● Trecho apresentado
****************************************

Estes dois capítulos
devem ser lidos em conjunto: formam uma parte distinta do livro - uma parte
cheia de interesse e instrução. O segundo versículo do capítulo 28 dá-nos uma
exposição resumida do conteúdo de toda esta parte.
"Falou mais o
Senhor a Moisés,
dizendo: Dá ordem aos filhos de Israel e dize-lhes: Da minha oferta, do meu
manjar para as minhas ofertas queimadas, do meu cheiro suave, tereis cuidado,
para mas oferecer a seu tempo determinado" (Num 28:1-2).
Estas palavras dão ao
leitor a chave para abrir toda esta parte do livro de Números. É tão claro e
simples quanto possível. "Minha oferta"; "Meu manjar";
"Minhas ofertas"; "... do meu cheiro suave."
Tudo isto é fortemente acentuado. Podemos aprender aqui que o grande e
principal pensamento é Cristo em relação a Deus. Não se trata tanto de Cristo
suprindo as nossas necessidades - ainda que certamente Ele as supre da maneira
mais bendita, mas de Cristo como alimentando e regozijando o coração de Deus. E
o manjar de Deus— uma expressão verdadeiramente assombrosa, e da qual pouco se
discorre ou se compreende. Somos todos tristemente propensos a olhar para
Cristo como o autor da nossa salvação - Aquele mediante quem somos perdoados e
salvos do inferno, o meio pelo qual toda a bênção corre até nós. Ele é tudo
isto, bendito seja o Seu nome. E o Autor da eterna salvação para todos os que
Lhe obedecem. Levou os nossos pecados em Seu próprio corpo sobre o madeiro;
morreu o Justo pelos injustos, para nos levar a Deus. Salva-nos dos nossos
pecados, do seu poder no tempo presente, e das suas consequências futuras.

****************************************

● Tarefas a fazer
1 > Extraia do trecho sobre o livro de Números a parte que vai de "Estes dois capítulos" até "toda esta parte.", inclusive.
2 > Responda às perguntas abaixo com base no trecho sobre o livro de Números.
(a) Qual versículo do capítulo 28 dá uma exposição resumida do conteúdo de toda esta parte?
(b) Qual é o grande e principal pensamento que, segundo o trecho, se pode aprender aqui?
(c) Onde Cristo levou os nossos pecados, de acordo com o trecho?
3 > Prossiga com o trecho sobre o livro de Números a partir da última frase apresentada.

****************************************

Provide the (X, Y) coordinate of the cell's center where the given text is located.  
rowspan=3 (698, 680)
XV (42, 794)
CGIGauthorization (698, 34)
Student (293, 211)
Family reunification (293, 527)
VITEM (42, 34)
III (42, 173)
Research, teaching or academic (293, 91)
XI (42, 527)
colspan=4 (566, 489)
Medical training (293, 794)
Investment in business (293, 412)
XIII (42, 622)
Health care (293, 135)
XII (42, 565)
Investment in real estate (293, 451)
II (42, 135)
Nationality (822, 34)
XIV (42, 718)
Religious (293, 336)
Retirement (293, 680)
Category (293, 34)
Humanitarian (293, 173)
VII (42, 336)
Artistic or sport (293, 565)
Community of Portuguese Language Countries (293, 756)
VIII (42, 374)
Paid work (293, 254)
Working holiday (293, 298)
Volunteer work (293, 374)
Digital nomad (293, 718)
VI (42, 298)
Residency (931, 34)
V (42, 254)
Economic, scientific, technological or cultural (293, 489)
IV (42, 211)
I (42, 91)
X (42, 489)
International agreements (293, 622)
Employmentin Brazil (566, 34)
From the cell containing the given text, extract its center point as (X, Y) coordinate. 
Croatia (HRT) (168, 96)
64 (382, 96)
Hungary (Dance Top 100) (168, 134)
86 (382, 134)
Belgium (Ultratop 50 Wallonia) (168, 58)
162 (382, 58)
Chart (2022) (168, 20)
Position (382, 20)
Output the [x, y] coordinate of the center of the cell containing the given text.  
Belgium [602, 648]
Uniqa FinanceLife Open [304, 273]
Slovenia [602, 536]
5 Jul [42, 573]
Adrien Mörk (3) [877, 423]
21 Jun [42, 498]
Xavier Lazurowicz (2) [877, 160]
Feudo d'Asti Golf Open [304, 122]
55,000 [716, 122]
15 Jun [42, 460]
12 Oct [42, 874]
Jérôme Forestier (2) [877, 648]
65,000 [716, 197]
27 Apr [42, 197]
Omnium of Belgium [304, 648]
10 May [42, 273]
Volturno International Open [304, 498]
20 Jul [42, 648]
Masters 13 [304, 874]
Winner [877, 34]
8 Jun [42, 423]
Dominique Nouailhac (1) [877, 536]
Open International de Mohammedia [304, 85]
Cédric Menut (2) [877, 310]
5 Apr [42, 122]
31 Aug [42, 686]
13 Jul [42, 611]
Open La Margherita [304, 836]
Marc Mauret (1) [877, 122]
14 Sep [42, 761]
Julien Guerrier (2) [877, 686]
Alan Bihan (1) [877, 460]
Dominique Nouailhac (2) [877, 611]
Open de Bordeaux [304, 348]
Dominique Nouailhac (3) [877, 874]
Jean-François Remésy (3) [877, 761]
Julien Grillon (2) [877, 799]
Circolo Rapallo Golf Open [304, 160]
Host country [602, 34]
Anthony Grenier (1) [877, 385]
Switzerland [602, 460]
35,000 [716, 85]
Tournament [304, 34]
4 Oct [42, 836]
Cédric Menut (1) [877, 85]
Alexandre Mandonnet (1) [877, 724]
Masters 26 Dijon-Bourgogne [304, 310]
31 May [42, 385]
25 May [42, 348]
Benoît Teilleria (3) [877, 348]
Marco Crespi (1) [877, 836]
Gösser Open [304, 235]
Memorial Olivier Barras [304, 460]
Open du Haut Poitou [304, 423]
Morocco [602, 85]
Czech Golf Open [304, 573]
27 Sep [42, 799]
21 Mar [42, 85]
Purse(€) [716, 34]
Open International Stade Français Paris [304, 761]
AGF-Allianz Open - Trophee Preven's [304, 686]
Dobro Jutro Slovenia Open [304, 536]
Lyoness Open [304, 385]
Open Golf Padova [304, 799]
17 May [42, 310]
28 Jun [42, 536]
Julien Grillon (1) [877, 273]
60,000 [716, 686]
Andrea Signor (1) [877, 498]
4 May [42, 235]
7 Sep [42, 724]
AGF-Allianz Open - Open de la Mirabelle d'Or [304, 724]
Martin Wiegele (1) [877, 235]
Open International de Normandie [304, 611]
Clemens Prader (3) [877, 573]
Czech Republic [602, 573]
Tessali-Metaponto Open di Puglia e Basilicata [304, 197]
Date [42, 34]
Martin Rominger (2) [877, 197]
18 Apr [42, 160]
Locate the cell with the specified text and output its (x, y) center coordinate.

****************************************

● Respostas pela ordem
1 >
Estes dois capítulos
devem ser lidos em conjunto: formam uma parte distinta do livro - uma parte
cheia de interesse e instrução. O segundo versículo do capítulo 28 dá-nos uma
exposição resumida do conteúdo de toda esta parte.

2 >
(a) O segundo versículo do capítulo 28.
(b) Cristo em relação a Deus.
(c) Em Seu próprio corpo sobre o madeiro.

3 >
Tudo
isto é verdadeiro; e, consequentemente, de uma extremidade à outra dos dois
capítulos que temos perante nós, assim como em cada parágrafo, é introduzida a
expiação do pecado (veja-se cap. 28:15, 22,30; 29:5, 11, 16, 19, 22, 25, 28, 31,34
e 38). Treze vezes se faz menção da oferta de expiação pelo pecado; e, todavia,
apesar disso, permanece o fato verdadeiro e claro que o pecado ou a expiação do
pecado não é, de modo nenhum, o assunto principal destes capítulos. Não se faz
referência ao pecado no versículo que temos citado, embora esse versículo dê
claramente um sumário do conteúdo dos dois capítulos; nem há alusão alguma ao
pecado até que chegamos ao versículo quinze.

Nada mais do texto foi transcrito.